Market Turbulence - what's causing the volatility?

Market Turbulence – what’s causing the volatility?

by Verve

The Australian (and global) stock markets are experiencing turbulence. If you’ve been anywhere near the news, you’ve more than likely seen or heard headlines of “inflation skyrocketing”, “interest rates set to soar”, “market falls” and “volatility in investment markets”.

You may have also seen the implications of this volatility on the short-term performance of your investment and superannuation portfolios. 

So what creates volatility?

There are several contributing factors that can cause volatility in investment markets. These can include:

  • Economic or global events
  • Industry or sector-specific news.
  • Company-specific news and reporting:
  • Investor sentiment and reactions,
  • and, of course, the media.

World events, environmental disasters, elections and changes in Government and legislation, rising interest rates, and changes to unemployment can all impact.

When these events happen, investors respond differently depending on the news.
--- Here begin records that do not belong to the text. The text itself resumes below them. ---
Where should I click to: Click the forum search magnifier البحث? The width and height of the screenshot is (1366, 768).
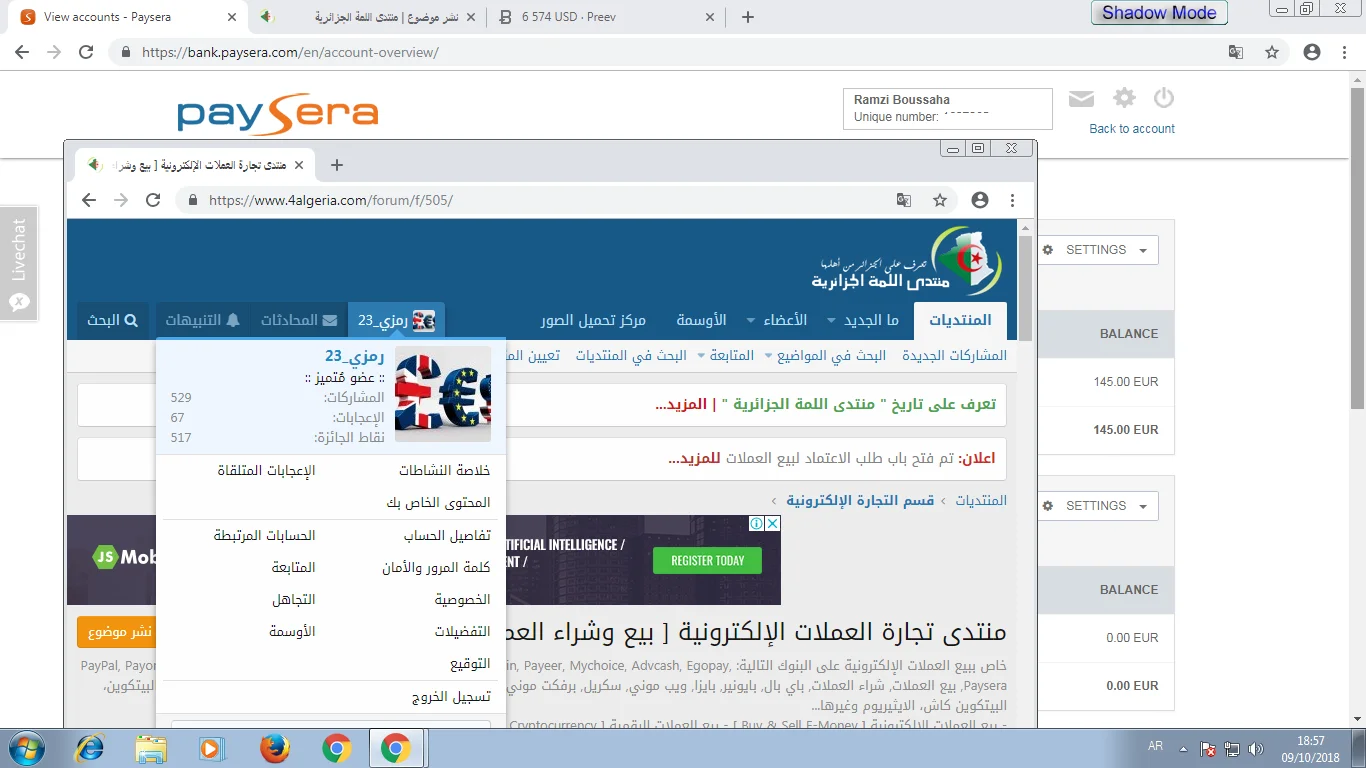(x=113, y=320)
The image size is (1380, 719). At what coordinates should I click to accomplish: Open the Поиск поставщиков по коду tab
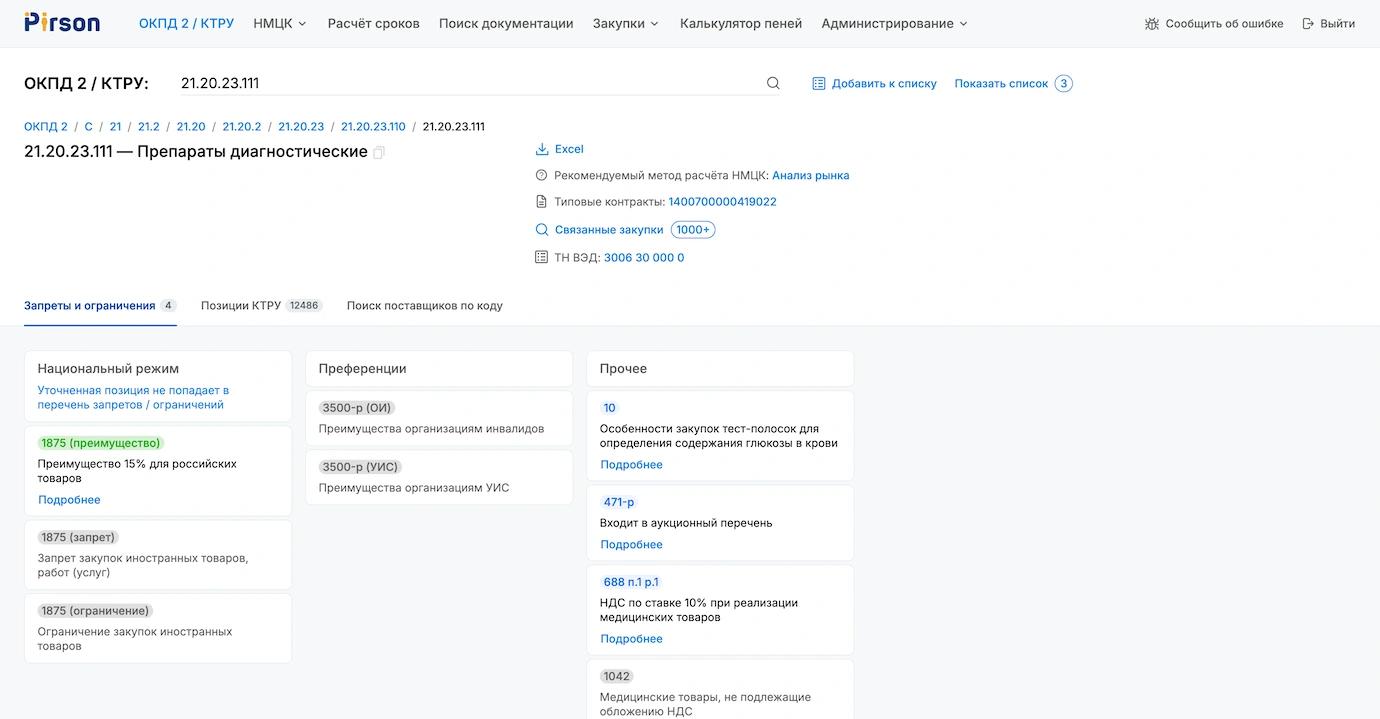click(x=424, y=306)
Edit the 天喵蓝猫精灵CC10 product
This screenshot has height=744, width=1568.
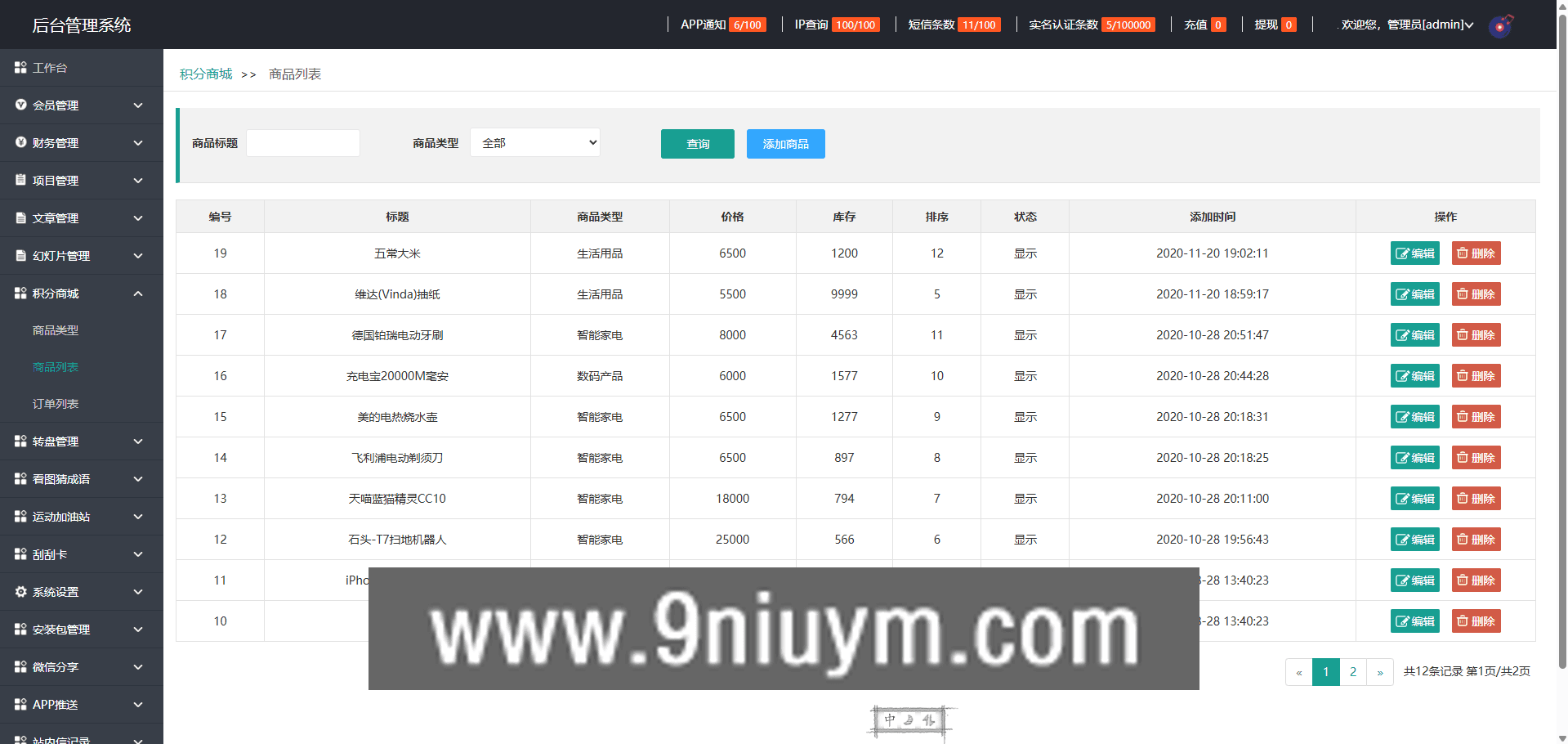(1414, 499)
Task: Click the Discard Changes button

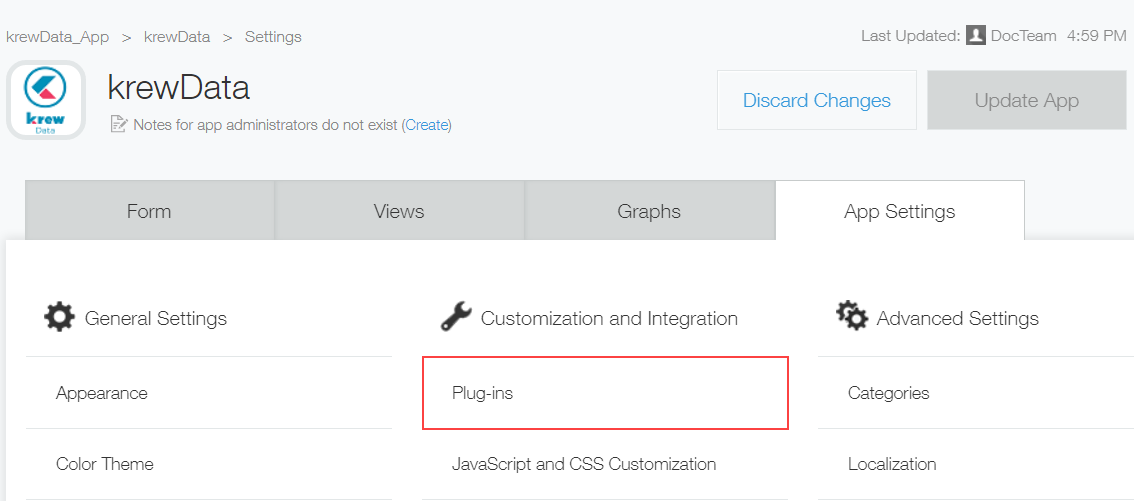Action: point(817,100)
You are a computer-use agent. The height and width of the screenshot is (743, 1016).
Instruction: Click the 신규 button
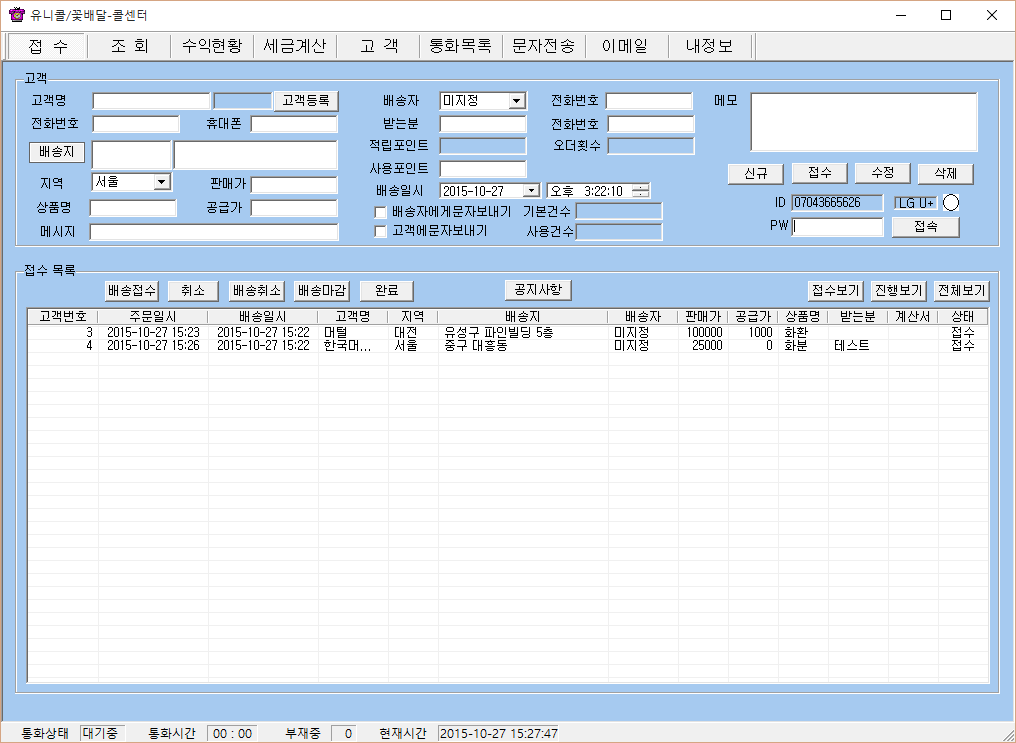(755, 173)
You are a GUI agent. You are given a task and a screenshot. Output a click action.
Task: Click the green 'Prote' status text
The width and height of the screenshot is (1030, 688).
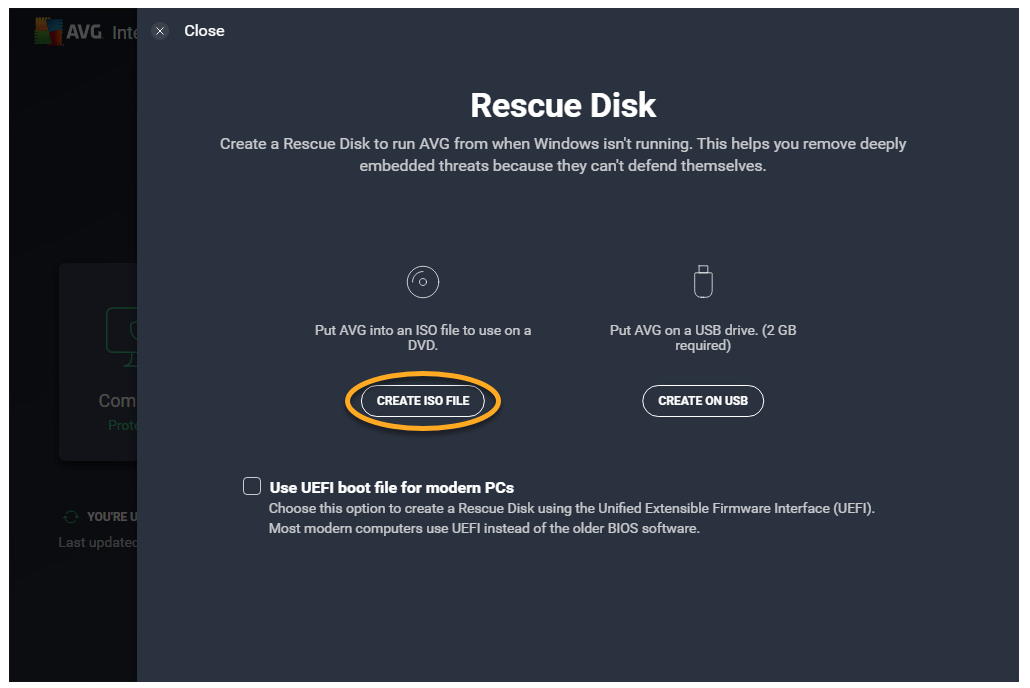tap(121, 425)
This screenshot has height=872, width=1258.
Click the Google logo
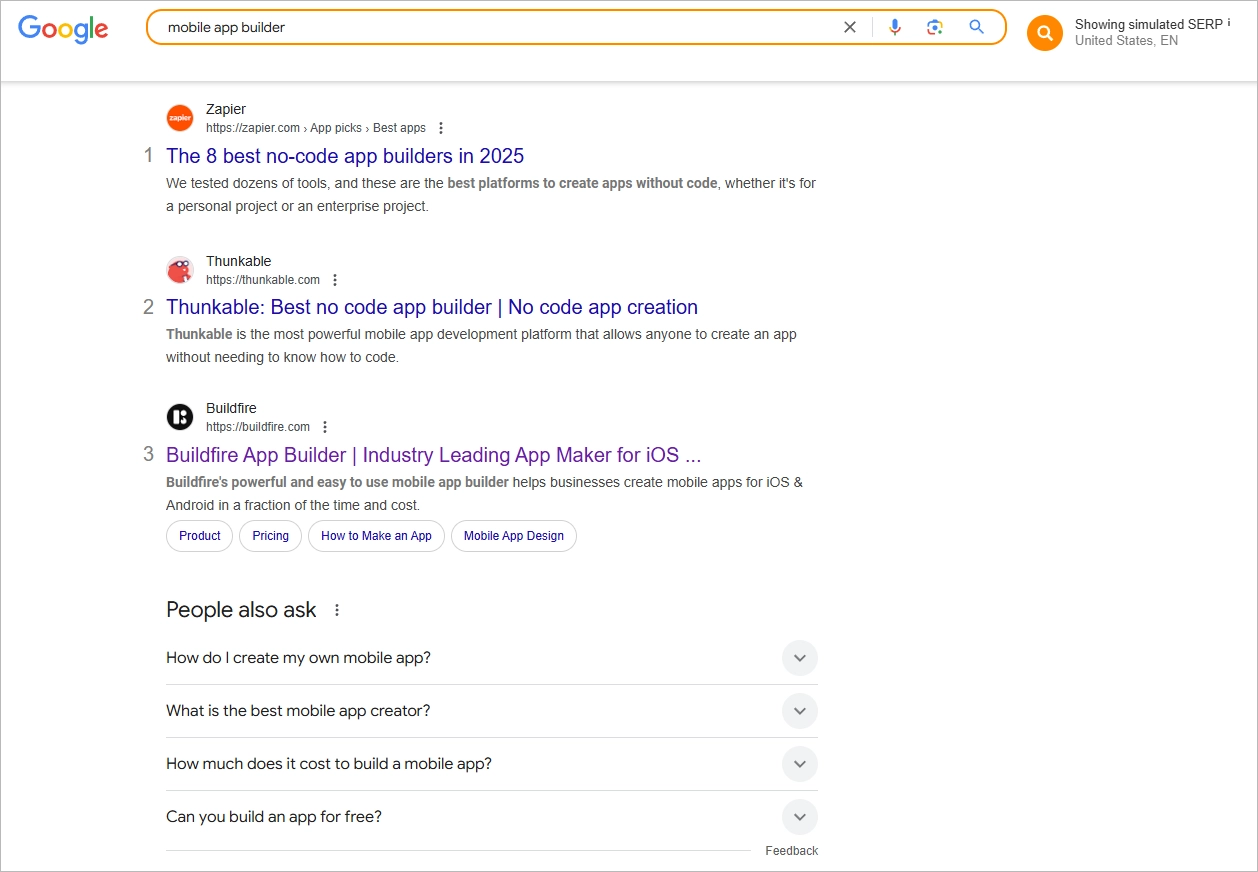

Often the combination of economic/global events with industry/company events will directly impact an investor’s perception of the value of investments. Company announcements regarding management, performance or profitability can also impact their value and perceived value as an investable asset.

The media also plays an influential role in increasing the fear and anxiety of investors with sensational headlines. These triggers can encourage investors to make impulsive decisions driven by fear or greed.

We know that moments of market turbulence can feel particularly unstable.  We want to help explain what might be happening and, most importantly, help you answer that important personal question of “should I be worried?”.

What’s been happening in the Australian share market?

Firstly, let’s put things into perspective. As of 1 November 2022, the ASX 200 – the index of Australia’s top 200 companies – was roughly trading at 6,995.70, which is back to where it was at the end of January 2022.

Source: Yahoo Finance

Whilst the decline in markets this year has been sharp, as the graph above illustrates, it’s not unusual for the market to respond to major crises with a drop, followed by a bounce back.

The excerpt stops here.